Mr. Spoa had been in the grocery business in Ellwood City as long ago as 1922, which was the same time he arrived in Ellwood City. “Uncle Gus” as he was affectionately known, came to this country from a war torn Yugoslavia in 1922 through Ellis Island at the age of seventeen to join his brother. Originally born in the village of Gobesh, Macedonia (later part of Yugoslavia) May 12, 1905, he was one of eleven children.
His brother Ernest, who came to Ellwood City in 1917, was in the grocery business with Gus Henton at the corner of First Street and Spring Avenue. Costa Spoa later became a partner in the business when his brother died of appendicitis at the age of 26 on February 22, 1923. At that time, the area the store was located in was still part of Burnstown. Mr. Spoa returned to Yugoslavia in 1930 to marry his business partner Mr. Henton’s sister Donce Torbu on November 28th 1930.
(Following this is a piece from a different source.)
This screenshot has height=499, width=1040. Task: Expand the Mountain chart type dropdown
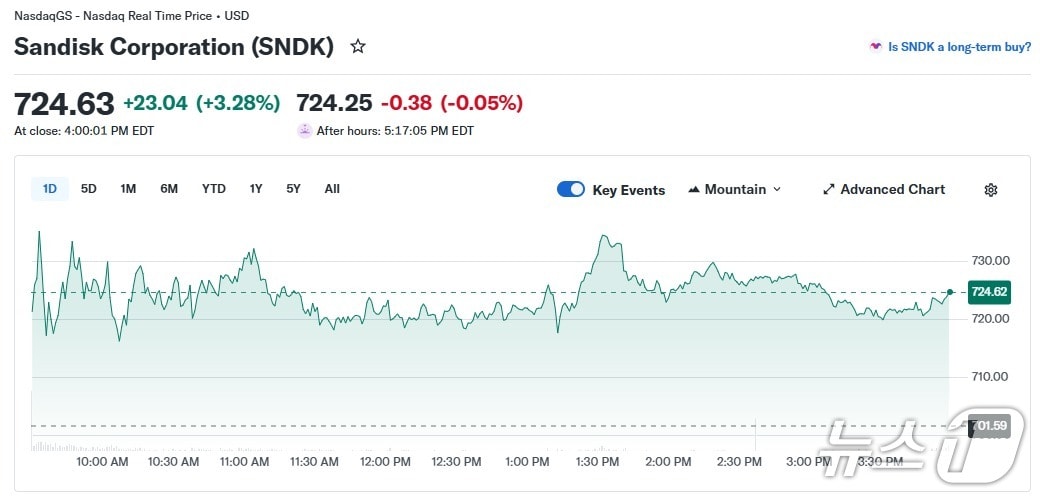[777, 189]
As his family grew larger and Henton’s family also grew, the store was no longer able to sustain both families. Mr. Spoa branched out on his own and developed Spoa’s Market on First Street (later First Street Bakery & currently an apartment) in1940. Eventually he moved the market to Spring Avenue at the present site of Pizza Joes. In 1960, he built the Wampum Avenue Value King Store and leased it to Loblaw. 1963 Costa bought the “8 till Late” store in Frisco (later Riverside Chrsyler Dodge) and in 1965 he developed Christy’s Plaza which has housed a grocery store, a bank, pharmacy, restaurant, and other stores over the years. The grocery store at the plaza originally was not Costa Spoa’s store as it was leased out. The Spoas bought the former Herberts Market in Ellport in 1974 and sold the Spring Avenue location to Mario Morini in 1965. In 1985, Uncle Gus opened Christy’s Market in Christy’s Plaza in Franklin Township.
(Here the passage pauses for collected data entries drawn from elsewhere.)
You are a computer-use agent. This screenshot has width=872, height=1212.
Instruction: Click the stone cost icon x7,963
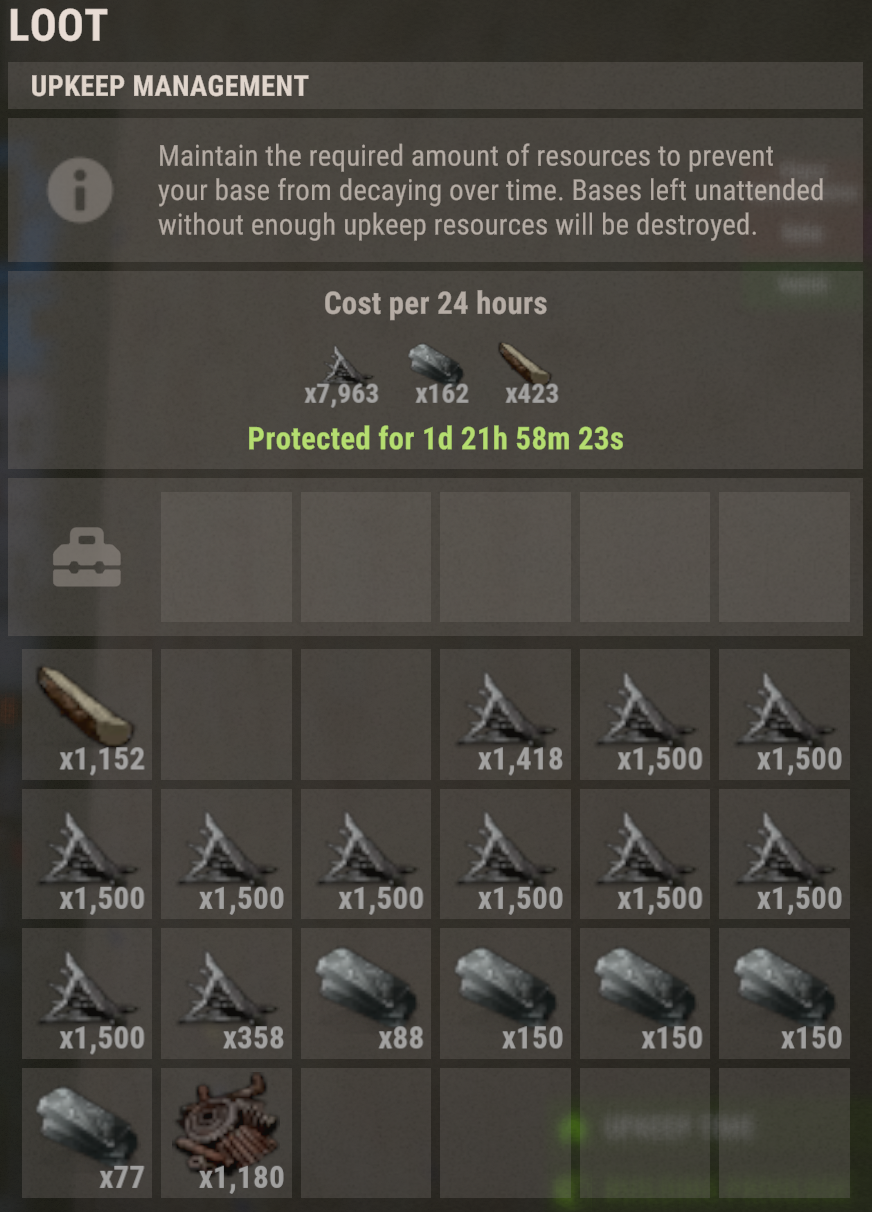(341, 366)
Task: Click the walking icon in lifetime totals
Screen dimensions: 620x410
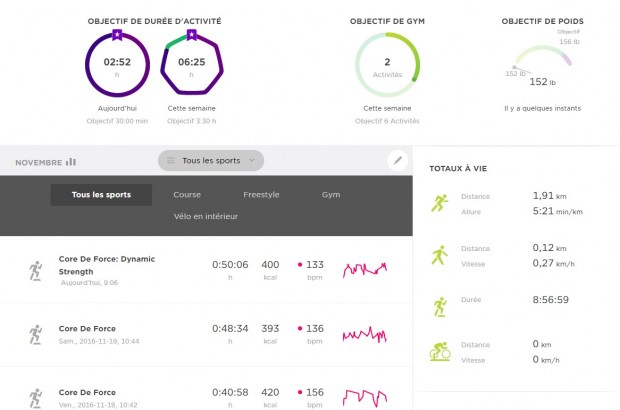Action: 439,255
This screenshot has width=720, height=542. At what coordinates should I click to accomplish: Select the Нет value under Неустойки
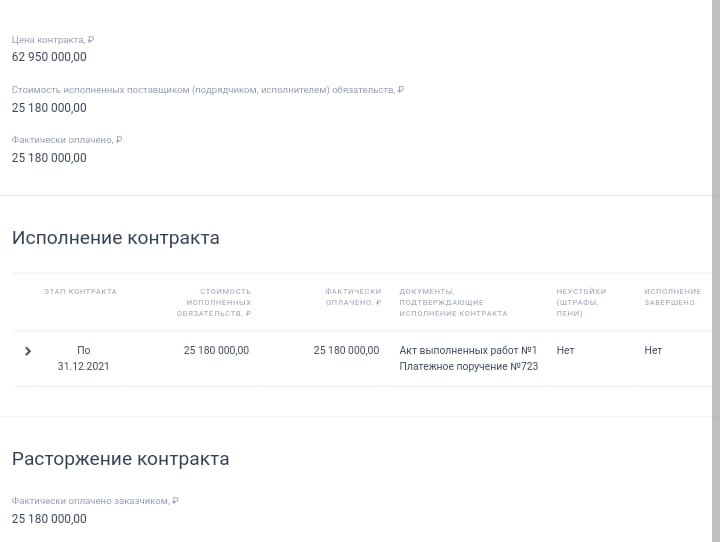pos(565,350)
Mr. Spoa saw the grocery business change around him from a time when grocers went to the customers to get their order and groceries were delivered later in the day to a time when nothing was purchased with money but instead everything was bought on credit, to the current state of the industry today. He was one of the last area business men that could recall the days when supplies were unloaded from the Harmony Line street cars onto a horse drawn wagon and the cash registers were all hand cranked.
Costa Spoa was an avid supporter of the community receiving awards for his support of the Boy Scouts, the local YMCA and almost every other organization that asked. Since he spent up to 18 to 20 hours a day at the store, he had little time to join the various organizations himself. To say that Mr. Spoa was just a strong supporter of the Monastery of Transfiguration in Wurtemburg would be a gross understatement.
A little unknown fact is that Mr. Spoa owned the area’s first television; a large consol television with a seven inch black and white screen. He owned the television so early in the television era that he actually had to wait for the Dumont Station (later KDKA) to start broadcasting so he could use it. Even though there was no broadcast, people would come into the store just to see the test pattern on this new fangled machine.
Uncle Gus’s life in Ellwood City had a rocky beginning in Ellwood City as the passenger train he rode from Pittsburgh to Ellwood City in was involved in a collision with a freight train in the tunnel in Frisco. Even with the rough start, Mr. Spoa was a true patriot. He was very proud of America and that he became a citizen of this country. He loved the opportunities this country offered and the life he was able to have here.